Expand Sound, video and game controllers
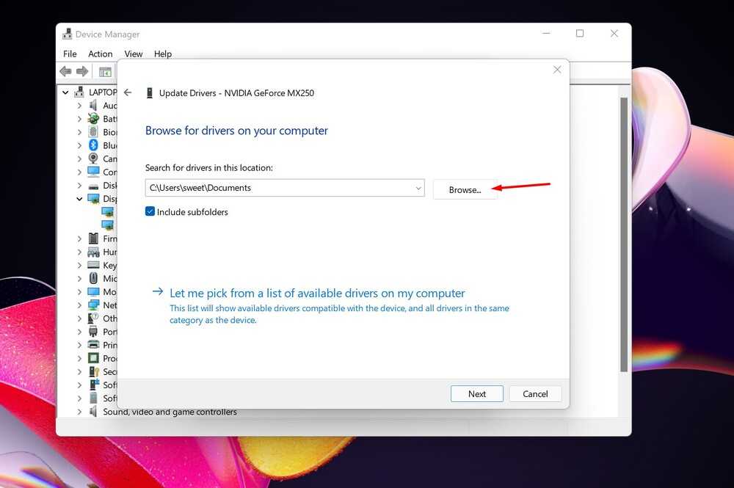 click(79, 412)
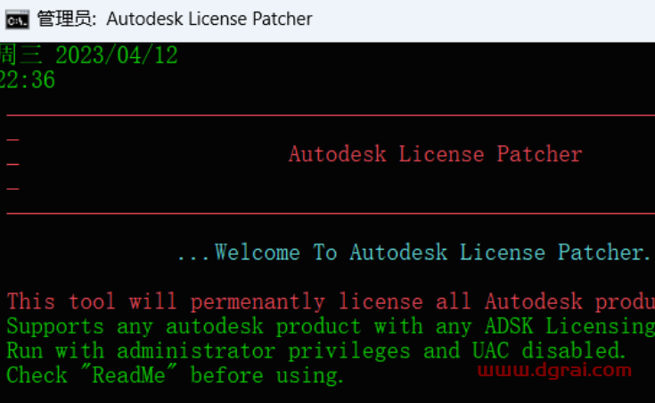
Task: Click the first red dash at left margin
Action: 12,140
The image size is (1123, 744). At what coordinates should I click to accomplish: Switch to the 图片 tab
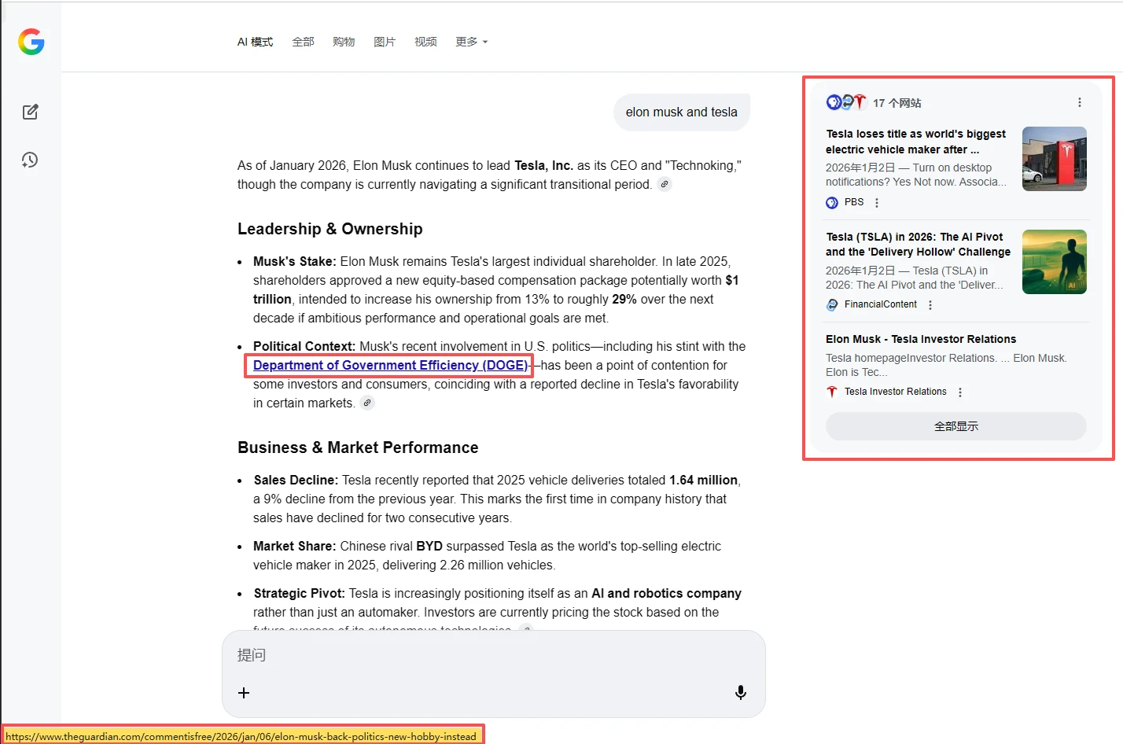click(385, 42)
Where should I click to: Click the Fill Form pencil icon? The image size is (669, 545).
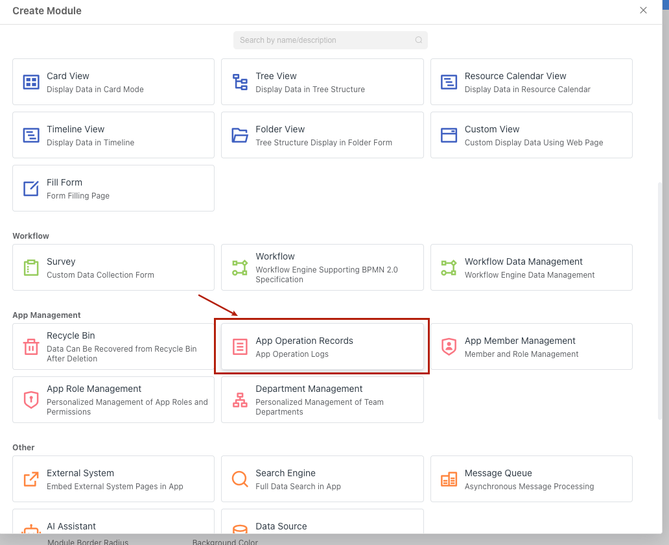(31, 188)

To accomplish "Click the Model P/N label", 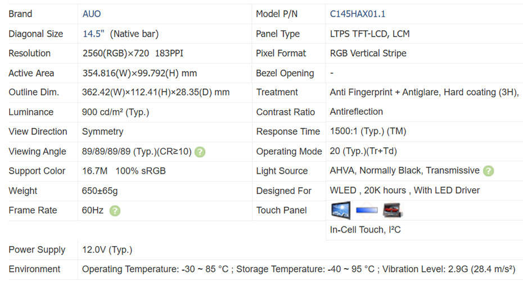I will click(x=280, y=14).
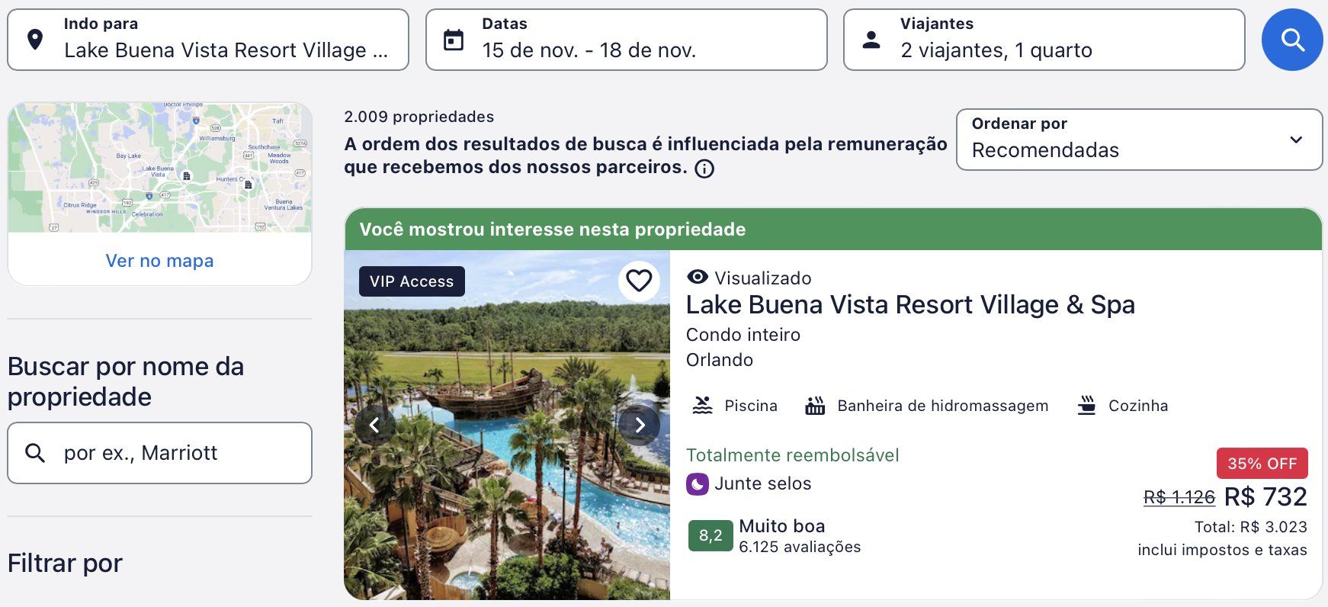Save property with the heart icon
This screenshot has height=607, width=1328.
click(639, 281)
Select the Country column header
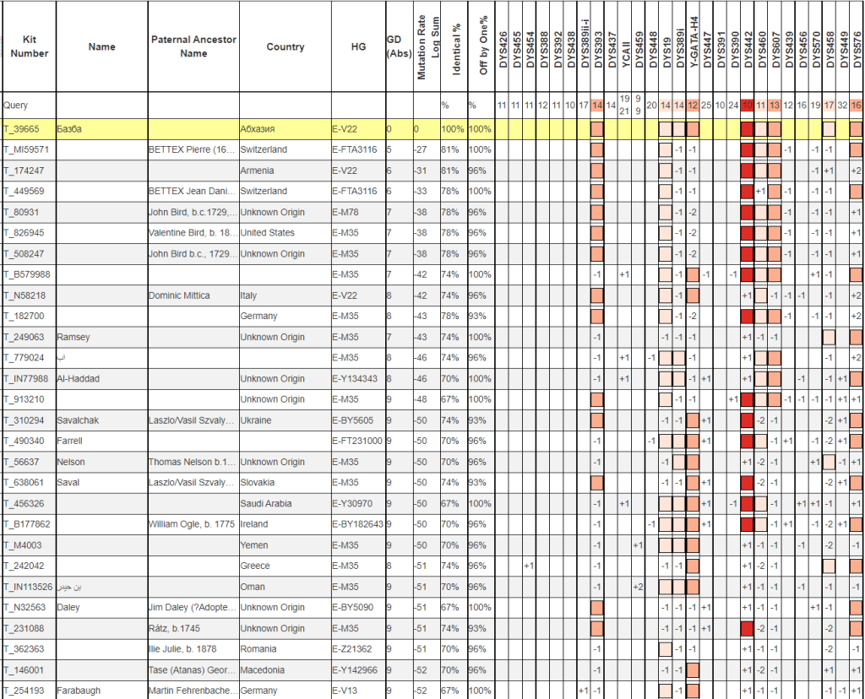The width and height of the screenshot is (865, 699). click(x=285, y=46)
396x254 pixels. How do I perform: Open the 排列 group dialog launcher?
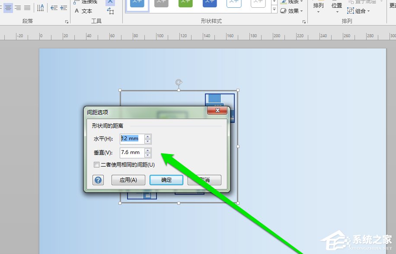point(305,22)
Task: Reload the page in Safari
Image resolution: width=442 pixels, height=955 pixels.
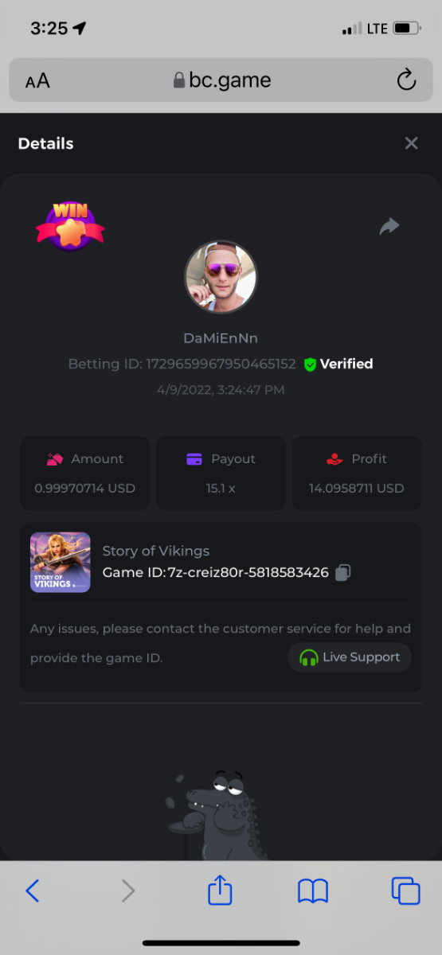Action: pyautogui.click(x=406, y=80)
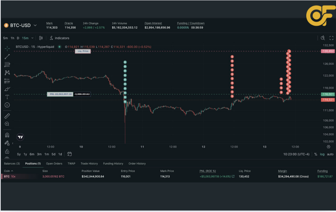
◇ ◇ ◇ ◇
ASSIGNED TASK
Copy only this, please: the line with "396x254 pixels. How" and every line after it through the end of the data, with no pictures.

REPLY TO THE EXERCISE
396x254 pixels. How do I perform: Open the 排列 group dialog launcher?
point(305,22)
Task: Reload the page in Safari
Image resolution: width=442 pixels, height=955 pixels.
Action: pyautogui.click(x=406, y=80)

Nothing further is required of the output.